» CONSIGNE 1
Recopiez fidèlement, dans le texte sur la privatisation, tout ce qui va de « Saviez-vous que cette » jusqu'à « a huit ans? ».
» CONSIGNE 2
Répondez brièvement à ces questions sur le texte sur la privatisation :
(a) Qui a imposé la privatisation ?
(b) Que Medavie peut-il espérer recevoir si sa gestion est « estimée » efficace ?
(c) À quel moment passé l'auteur voudrait-il revenir à la même situation ?
» CONSIGNE 3
Rédigez la suite du texte sur la privatisation, à partir de sa dernière phrase.

» TEXTE SOURCE
Saviez-vous que cette privatisation n’a jamais été proposée par les libéraux en 2014? Qu’elle a été imposée par le premier ministre, alors que plusieurs députés libéraux étaient contre? Qu’elle nous coûte plus cher que la gestion par le secteur public? Saviez-vous que Medavie peut espérer recevoir des primes annuelles de plusieurs millions de dollars, si sa gestion est «estimée» efficace? Saviez-vous qu’à l’inverse, les régies de santé se font couper leurs budgets si elles économisent sur leurs opérations? Saviez-vous que Medavie est la même entité qui n’est pas capable de gérer convenablement Ambulances NB?
Où est la logique? Où est la démocratie? Pourquoi M. Gallant n’est-il pas pressé de questions par les journalistes et les électeurs sur cette perte d’autonomie réelle? Pourquoi est-ce que nous ne nous trouvons pas dans la même situation qu’il y a huit ans?

» DONNÉES PRÉSENTÉES

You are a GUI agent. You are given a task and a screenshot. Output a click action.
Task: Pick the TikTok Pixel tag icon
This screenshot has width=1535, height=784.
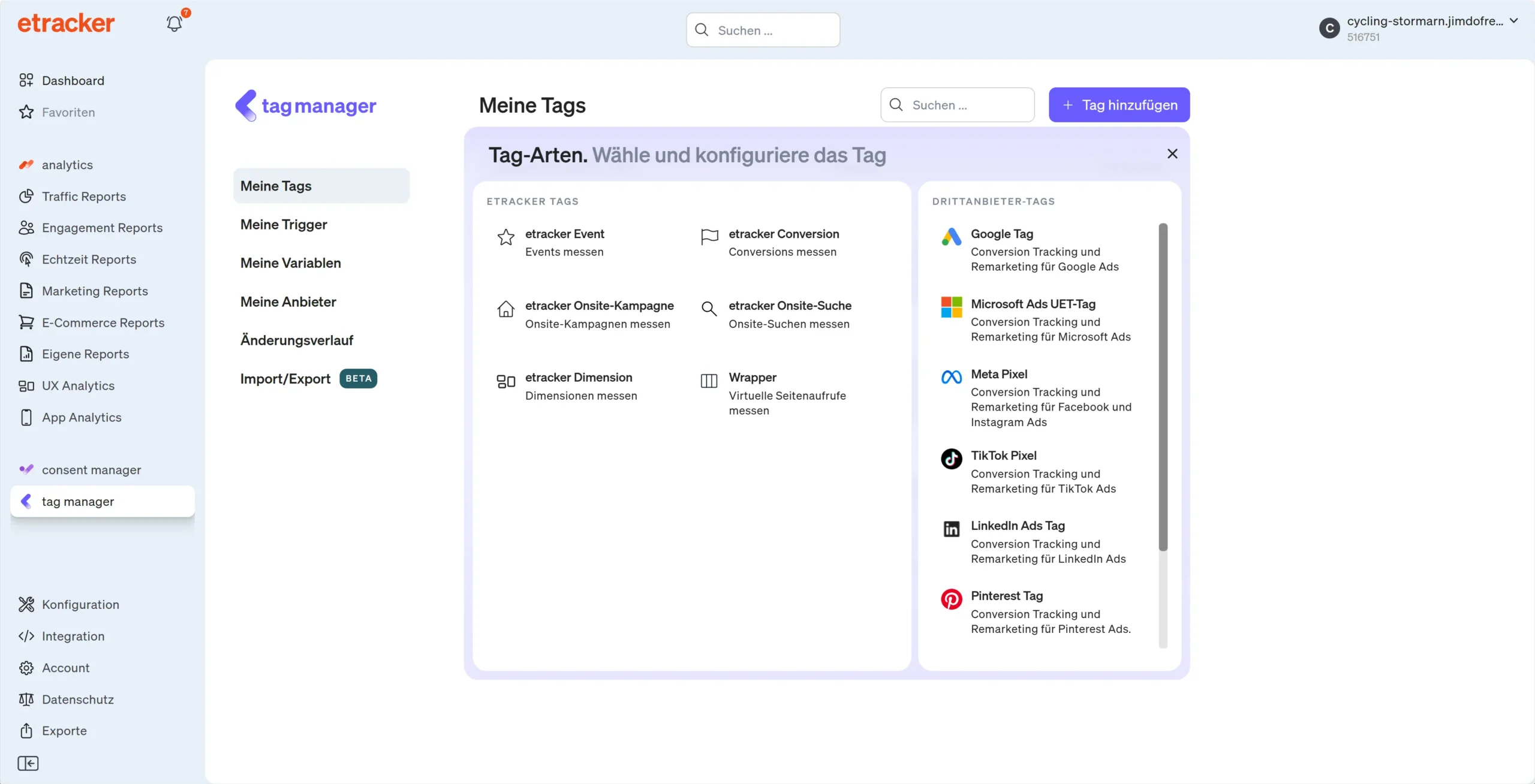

» RÉPONSE 1
Saviez-vous que cette privatisation n’a jamais été proposée par les libéraux en 2014? Qu’elle a été imposée par le premier ministre, alors que plusieurs députés libéraux étaient contre? Qu’elle nous coûte plus cher que la gestion par le secteur public? Saviez-vous que Medavie peut espérer recevoir des primes annuelles de plusieurs millions de dollars, si sa gestion est «estimée» efficace? Saviez-vous qu’à l’inverse, les régies de santé se font couper leurs budgets si elles économisent sur leurs opérations? Saviez-vous que Medavie est la même entité qui n’est pas capable de gérer convenablement Ambulances NB?
Où est la logique? Où est la démocratie? Pourquoi M. Gallant n’est-il pas pressé de questions par les journalistes et les électeurs sur cette perte d’autonomie réelle? Pourquoi est-ce que nous ne nous trouvons pas dans la même situation qu’il y a huit ans?

» RÉPONSE 2
(a) Le premier ministre.
(b) Des primes annuelles de plusieurs millions de dollars.
(c) À la situation d'il y a huit ans.

» RÉPONSE 3
Cette histoire n’est pas finie. Les lendemains de l’élection seront à surveiller. Un automne chaud s’annonce… Il n’est pas trop tard pour envoyer un signal clair aux libéraux. Et il n’est pas trop tard pour eux de mettre fin à cette erreur. Ce serait même courageux et honorable de poser ce geste. Le temps presse!
Sinon, je pense que des années difficiles nous attendent. Des années de contestation publique, voire judiciaire. Des années où les plaques tectoniques de la politique et de la société vont bouger plus vite qu’on n’imagine… Et où les libéraux auront des comptes à rendre aux Acadiennes et aux Acadiens.